Keep the leftovers in an airtight container in the fridge for 5-7 days or in the freezer for up to 3 months. To defrost, keep them at room temperature until thaw or heat them up in the microwave and check them out every 15 seconds so they don’t get burnt.
To make this recipe you need 1 and 1/2 cups or 250 g of cooked black beans (without their water). If you don’t cook them from scratch, you’ll need to use a 1 15-ounce can of black beans (425 g), drain and rinse them, and then you’ll get the right amount of cooked beans.
Feel free to use any type of sugar.
You can add more or less sugar depending on how sweet you like your brownies. I suggest you add 1/4 or 1/2 cup of sugar first, then try the batter, and add more if needed.
If you want your brownies to be even healthier, try to replace the sweetener with dates or some date syrup. If the batter gets too thick, just add some liquid like coconut oil or plant milk.
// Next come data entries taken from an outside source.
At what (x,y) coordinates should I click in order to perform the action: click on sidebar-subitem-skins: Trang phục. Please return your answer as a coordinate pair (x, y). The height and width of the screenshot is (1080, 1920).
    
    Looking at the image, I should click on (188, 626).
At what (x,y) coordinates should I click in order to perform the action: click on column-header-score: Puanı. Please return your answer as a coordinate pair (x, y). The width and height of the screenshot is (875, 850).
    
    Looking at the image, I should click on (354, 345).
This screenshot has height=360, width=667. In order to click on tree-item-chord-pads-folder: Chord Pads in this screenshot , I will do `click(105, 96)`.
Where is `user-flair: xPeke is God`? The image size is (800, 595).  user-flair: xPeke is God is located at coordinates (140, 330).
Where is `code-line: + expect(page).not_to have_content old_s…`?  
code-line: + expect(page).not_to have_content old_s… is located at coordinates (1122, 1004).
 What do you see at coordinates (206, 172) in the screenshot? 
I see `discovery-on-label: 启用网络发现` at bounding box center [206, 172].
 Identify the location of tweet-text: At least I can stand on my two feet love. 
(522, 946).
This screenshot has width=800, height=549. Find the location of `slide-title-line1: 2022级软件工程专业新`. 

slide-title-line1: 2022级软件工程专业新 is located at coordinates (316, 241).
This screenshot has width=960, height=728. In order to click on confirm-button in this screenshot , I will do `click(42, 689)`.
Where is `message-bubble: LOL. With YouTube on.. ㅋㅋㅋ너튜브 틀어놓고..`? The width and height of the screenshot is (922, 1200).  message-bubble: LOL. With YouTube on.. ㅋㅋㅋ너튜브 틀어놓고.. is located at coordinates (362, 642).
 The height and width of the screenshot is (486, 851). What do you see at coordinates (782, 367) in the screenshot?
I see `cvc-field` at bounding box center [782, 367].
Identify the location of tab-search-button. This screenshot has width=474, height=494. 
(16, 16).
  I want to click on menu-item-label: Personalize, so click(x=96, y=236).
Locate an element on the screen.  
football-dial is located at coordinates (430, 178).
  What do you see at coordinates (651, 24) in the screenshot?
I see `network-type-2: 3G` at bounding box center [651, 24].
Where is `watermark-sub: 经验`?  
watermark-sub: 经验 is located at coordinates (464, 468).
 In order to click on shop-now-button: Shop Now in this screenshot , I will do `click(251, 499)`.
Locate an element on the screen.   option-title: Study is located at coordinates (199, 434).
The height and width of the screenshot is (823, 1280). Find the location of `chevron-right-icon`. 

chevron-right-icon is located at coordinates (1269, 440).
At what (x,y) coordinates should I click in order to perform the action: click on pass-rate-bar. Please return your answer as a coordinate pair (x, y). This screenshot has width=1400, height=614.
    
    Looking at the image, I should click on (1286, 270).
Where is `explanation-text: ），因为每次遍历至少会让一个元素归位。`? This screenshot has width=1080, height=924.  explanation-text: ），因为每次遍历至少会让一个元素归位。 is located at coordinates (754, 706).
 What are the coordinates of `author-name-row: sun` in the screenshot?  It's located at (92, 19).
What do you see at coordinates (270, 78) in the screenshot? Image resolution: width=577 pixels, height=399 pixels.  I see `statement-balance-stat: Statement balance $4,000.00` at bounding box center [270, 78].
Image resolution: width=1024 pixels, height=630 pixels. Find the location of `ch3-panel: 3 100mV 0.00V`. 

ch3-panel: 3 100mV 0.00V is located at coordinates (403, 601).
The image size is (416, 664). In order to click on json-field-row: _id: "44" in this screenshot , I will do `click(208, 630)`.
Liquid sweeteners don’t really work for this recipe, as the batter will be too watery if you use them.
You can replace the cocoa powder with raw cacao and carob powder if you want to. If you use raw cacao you’ll probably need to add less of it, because it has a stronger flavor. If you use carob powder you may need to add less sugar, as it’s sweeter than cocoa powder.
Although you can use any kind of oil to make these brownies, I suggest you use the ones with a neutral flavor or use vegan butter instead.
Vanilla extract is optional, but it will give the brownies a wonderful flavor.
If you can’t find vegan chocolate chips use some chopped dark chocolate or cacao nibs instead.
Nutritional info has been calculated without the vegan chocolate chips.